Low plasma levels of the anti-inflammatory factor adiponectin characterize obesity and insulin resistance. To elucidate the relationship between plasma levels of adiponectin, adiponectin gene expression in adipose tissue, and markers of inflammation, we obtained blood samples, anthropometric measures, and subcutaneous adipose tissue samples from 65 postmenopausal healthy women. Adiponectin plasma levels and adipose-tissue gene expression were significantly lower in obese subjects and inversely correlated with obesity-associated variables, including high-sensitive C-reactive protein (hs-CRP) and interleukin-6 (IL-6).
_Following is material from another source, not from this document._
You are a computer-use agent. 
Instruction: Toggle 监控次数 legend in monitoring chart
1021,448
Despite adjustment for obesity-associated variables, plasma levels of adiponectin were significantly correlated to adiponectin gene expression (partial r = 0.38, P < 0.05). Furthermore, the inverse correlation between plasma levels of hs-CRP and plasma adiponectin remained significant despite correction for obesity-associated variables (partial r = −0.32, P < 0.05), whereas the inverse correlation between adiponectin plasma levels or adiponectin gene expression in adipose tissue with plasma IL-6 were largely dependent on the clustering of obesity-associated variables. In conclusion, our data suggest a transcriptional mechanism leading to decreased adiponectin plasma levels in obese women and demonstrate that low levels of adiponectin are associated with higher levels of hs-CRP and IL-6, two inflammatory mediators and markers of increased cardiovascular risk.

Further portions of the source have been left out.